Silicon Valley is a state of mind. It is just full of people who have strong views about the future, and refuse to see limits to their ambitions. Going there won’t change who you are. You can set your personal goals higher, no matter where you live.


The global marketplace has its own demands, and presents new challenges to Czech startups. Chief among them, is the importance of soft skills that Czechs have not yet emphasized sufficiently. The Czech Republic severely lags Germany, Estonia, and all of Scandinavia in English proficiency, and the vital (for a startup) skills of storytelling and brand building are de-emphasized in a business culture that is all about the bottom line, or about technical innovation over customer focus.

Telling stories, the act of constructing a convincing narrative for success that a customer, an investor, an employee, or a partner can engage with and which can inform and inspire people about your company and your products, is a precious and vital skill among startups.  

If Czech entrepreneurs face these challenges head on, they will find that they can win investments, gain customers, and attract talent anywhere in the world.

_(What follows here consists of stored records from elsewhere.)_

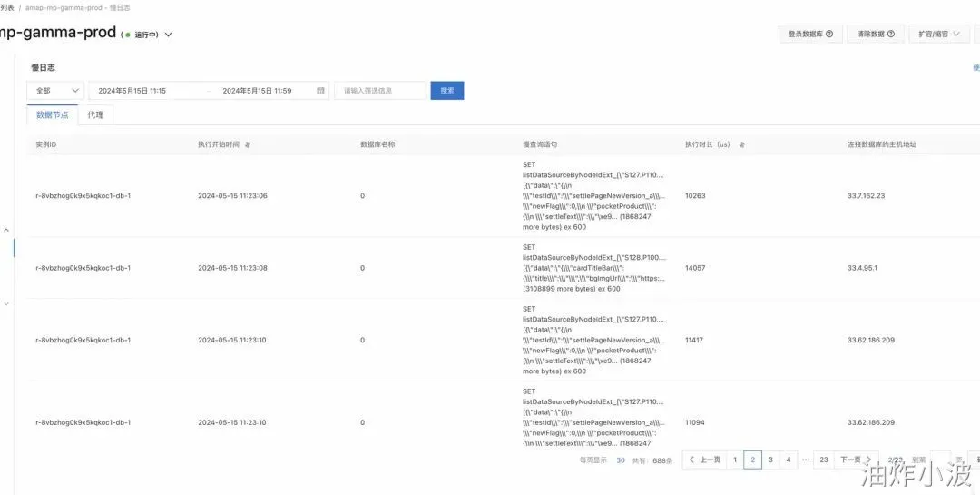This screenshot has height=495, width=980.
Task: Sort by 执行时长 (us) column sort icon
Action: click(x=741, y=144)
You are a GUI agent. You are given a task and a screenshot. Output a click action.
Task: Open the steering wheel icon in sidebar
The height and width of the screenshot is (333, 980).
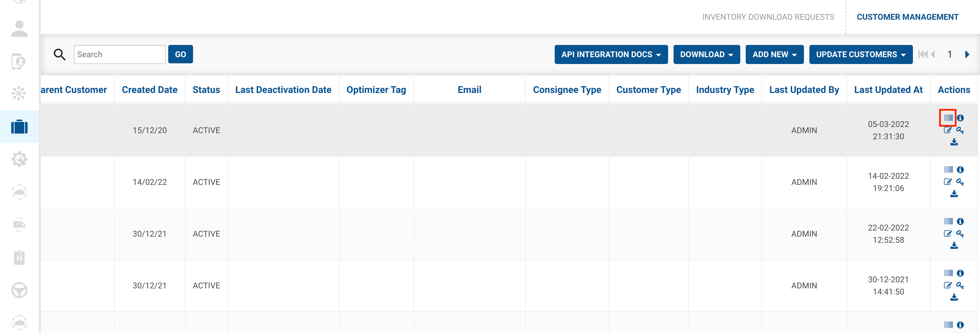[19, 290]
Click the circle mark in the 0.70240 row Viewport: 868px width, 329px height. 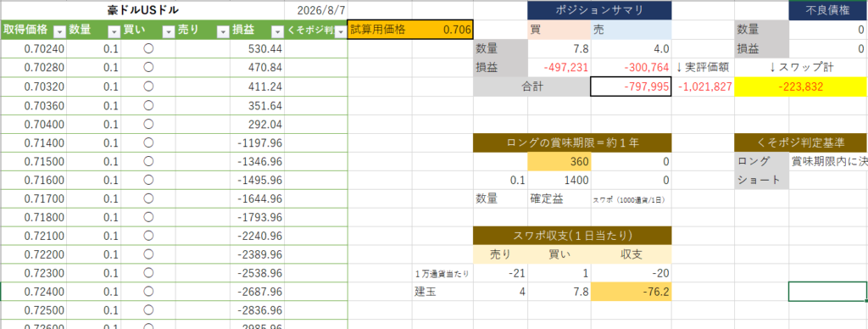point(148,48)
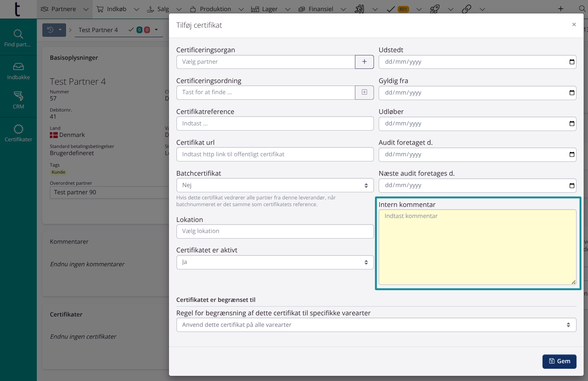Open the Batchcertifikat dropdown
The width and height of the screenshot is (588, 381).
(275, 185)
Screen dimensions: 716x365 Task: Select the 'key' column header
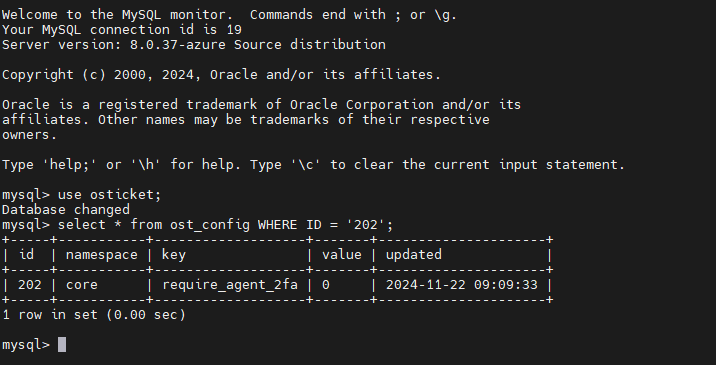coord(174,255)
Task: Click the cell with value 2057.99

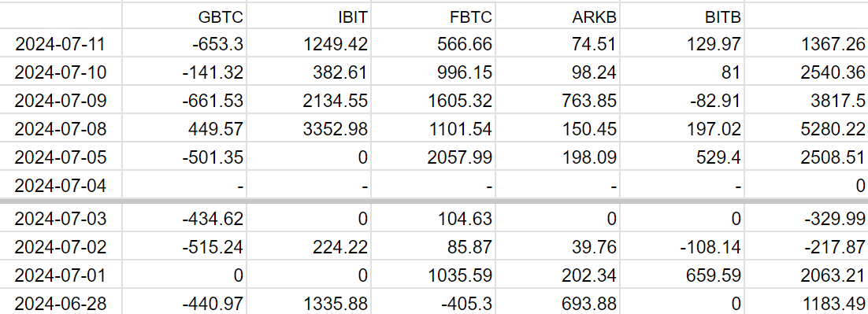Action: click(x=433, y=157)
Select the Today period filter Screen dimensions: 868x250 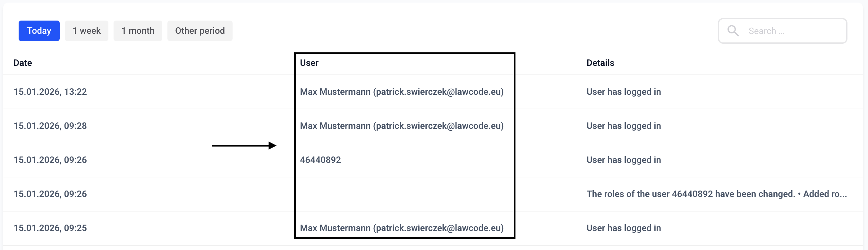click(x=39, y=31)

Silicon Valley may be where a lot of startups live, but it isn’t where they all come from, and it isn’t where they will ultimately win customers, and make money.

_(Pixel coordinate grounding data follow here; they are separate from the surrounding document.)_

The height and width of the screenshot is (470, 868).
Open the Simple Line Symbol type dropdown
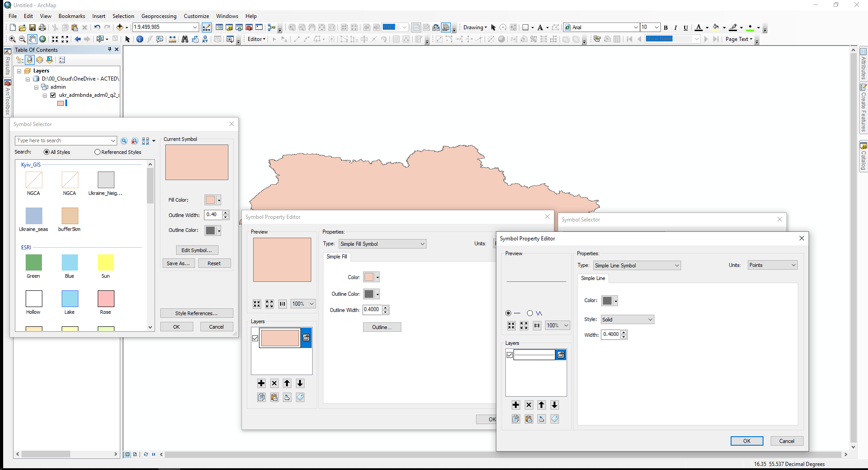point(636,266)
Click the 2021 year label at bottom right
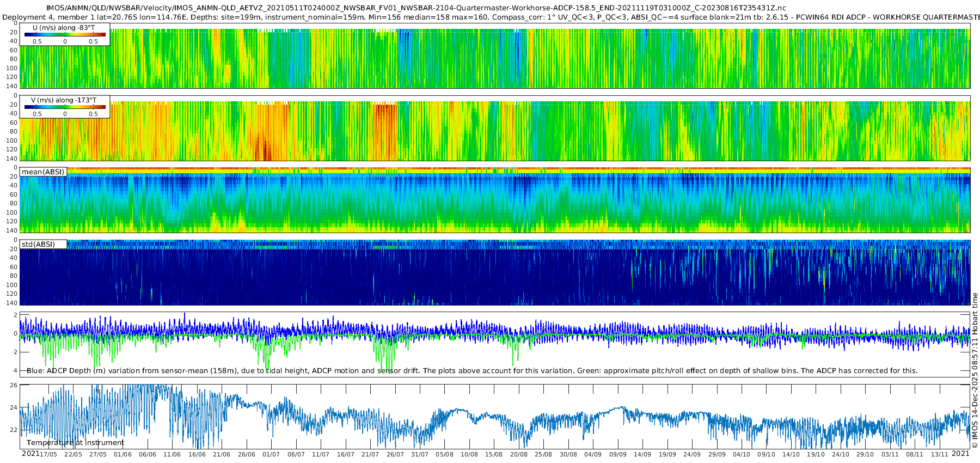The height and width of the screenshot is (463, 980). tap(960, 454)
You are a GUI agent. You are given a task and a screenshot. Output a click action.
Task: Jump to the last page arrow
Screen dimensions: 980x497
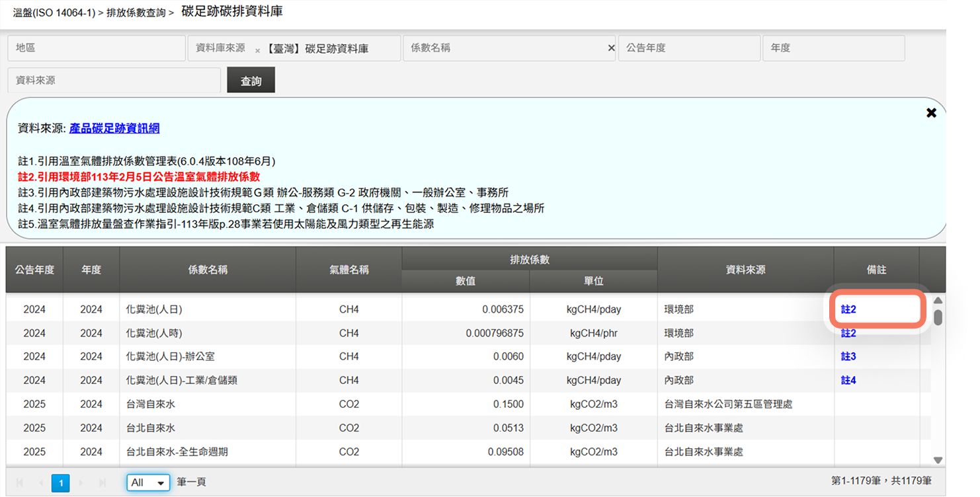point(101,483)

The Czech Republic has produced generations of ingenious builders, who already have the skills to create some of the world’s best tech products. It must now produce a new generation of ambitious, thoughtful communicators in order to sell those products to a wider audience. Czech startups have to stop doing what comes naturally: they have to stop focusing on being builders for hire, and start focusing on building their own future, with their own customers, and their own stories.

Signs of Success

The Czechs, it seems, are in a constant state of crisis of confidence. But one wonders why that is. The Czech Republic is the only country in Europe that has developed a viable competitor to the global search giant, Google, in, and it hosts two of the world’s leading computer security companies, Avast and AVG. AVG became the first Czech company to IPO on the Nasdaq just 3 years ago.

Today, the Czech Republic is a net technology exporter, and its name is associated internationally with quality workmanship, efficiency, and creativity.

As barriers to the global market come down everywhere, and as consumers and businesses all over the EU and the world become more used to innovative and disruptive global startups, nothing stands in the way of Czech startups, and their global ambitions.

Today, Czech technology products touch the lives of millions of people, all over the world, in ways visible and invisible. From StartupYard alone, companies like BrandEmbassy, TeskaLabs, and BudgetBakers, to name a few, serve hundreds of thousands of people daily, and are growing fast.

A future in which a local resident of Sao Paolo, of London, of Bangkok, of Delhi, or of San Francisco, can make a Czech technology product a part of their daily lives and routines has already arrived, and there remains no excuse for Czech startups not to compete for the attention of customers and businesses everywhere.